Ring gave me crap about not properly melting the cheese on top, but my feelings would have been hurt otherwise.  Lindz said that this even surpassed the french onion soup at one of the restaurants where she used to work, which previously was her favorite.  Score one for the TJ!  For a relatively short list of ingredients, I thought that this method gave a nice depth to the flavor of the soup.

RI: Saltimbocca

The one non-seafood meal (other than lunch / snacks) that I planned for the trip was one that had caught my eye about a week before we took off East.  I had a hard time believing that I could be led astray with chicken, sage, and prosciutto.  Not surprisingly, I found the recipe in my copy of the America’s Test Kitchen cookbook.  Yup.  Love that cookbook.

Ingredients:

  • 1/2 C unbleached AP Flour
  • Ground Black Pepper
  • 8 thin-cut, boneless, skinless chicken cutlets (about 2 lbs), trimmed of ragged edges
  • 1 Tbs minced fresh Sage leaves, plus 8 large leaves
  • 8 thin slices of Prosciutto, cut into 5″ to 6″ long pieces to match chicken (about 3 oz)
  • 4 Tbs Olive Oil
  • 1 1/4 C White Wine
  • 2 tsp Lemon Juice
  • 4 Tbs Unsalted Butter, cut into 4 pieces and chilled
  • 1 Tbs minced fresh Parsley Leaves
  • Salt

Salty-hamy goodness.

The this-n-that which fills out the ingredient list.

Adjust oven rack to middle position and heat to 200 degrees.  Combine flour and 1 teaspoon pepper in a shallow dish.

There really is no purpose to this picture.
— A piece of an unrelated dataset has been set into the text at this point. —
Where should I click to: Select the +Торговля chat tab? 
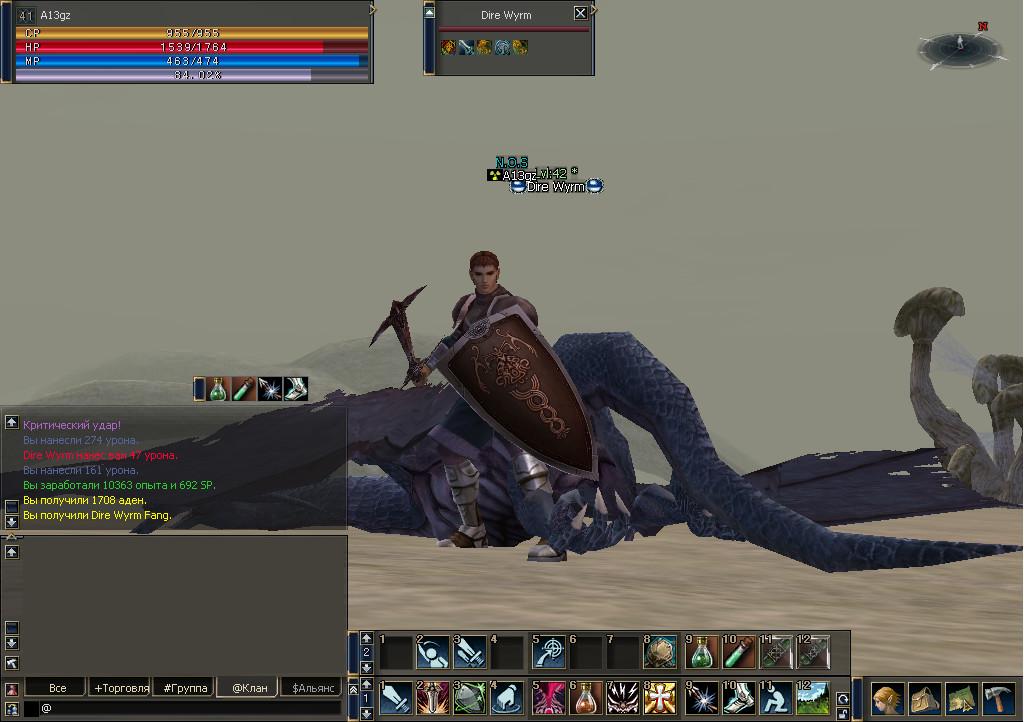click(x=121, y=688)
It’s just flour and pepper, but I bothered to snap a picture, so I’m bothering you by putting it here.

Pat the cutlets dry with paper towels.

Another pointless photo. This time it’s chicken breasts cut in half. Ooh!

Dredge the chicken in the flour and shake off any excess.  Lay the cutlets flat and sprinkle evenly with the minced sage.  Place one slice of prosciutto on top of each cutlet, pressing lightly to adhere and set aside.

This picture, which actually serves a purpose, I almost forgot to take it! Hence, the one corner of prosciutto that is folded up.

Heat 2 tablespoons of oil in a 12″ skillet over medium-high heat until it begins to shimmer.  Add the sage leaves to the skillet and cook until the leaves begin to change color and are fragrant, about 15 to 20 seconds.  Using a slotted spoon, remove the sage to a paper towel-lined plate and set aside.  Add half of the cutlets to the pan, prosciutto-side down, and cook until light golden brown, 2 to 3 minutes.  Flip and cook on the other side until golden brown, about 2 minutes more.  Transfer the chicken to a wire rack (set on a rimmed baking sheet) and keep it warm in the oven.  Repeat with the two remaining tablespoons of oil and cutlets.  Transfer these to the oven as well to keep warm while preparing the sauce.

One big tray of happiness right out of the oven.

Pour off the excess fat from the skillet and stir in the white wine, scraping up the fond.  Simmer until it reduces to about 1/3 cup, about 5 to 7 minutes.  Stir in the lemon juice and turn the heat to low and whisk in the butter, one tablespoon at a time.  Off heat, stir in the parsley and season with the salt and pepper.  Remove the chicken from the oven and place on a platter.  Spoon the sauce over the cutlets before serving.

This is a great buttery pan sauce.  And surprisingly, fairly light.

The one glaring mistake that I made was using too much sage.  While in the process of making it, I knew I was using far more than the recipe called for, but I went ahead with it because I bought a package of fresh sage specifically for it.  The other option was to throw it away.  I should have went with my first instinct and follow the recipe.  Other than that, I think it turned out really well.  With the cost of ingredients, I’m not going to be making this all the time, but I would like to make it again in the near future.  Using the proper amount of sage, of course.

We interrupt our regularly scheduled post . . .

. . . to bring you this breaking news story.

I just signed up to be a recipe tester for Cook’s Illustrated.  They are going to e-mail me a recipe every so often, I’ll make it and then fill out a short survey afterwards.  I’m excited about this because I’ve always thought it would be a blast to work for the America’s Test Kitchen company.  At this point in my culinary adventures, I’m more than happy to be connected on a voluntary basis.  Will keep you updated as things progress.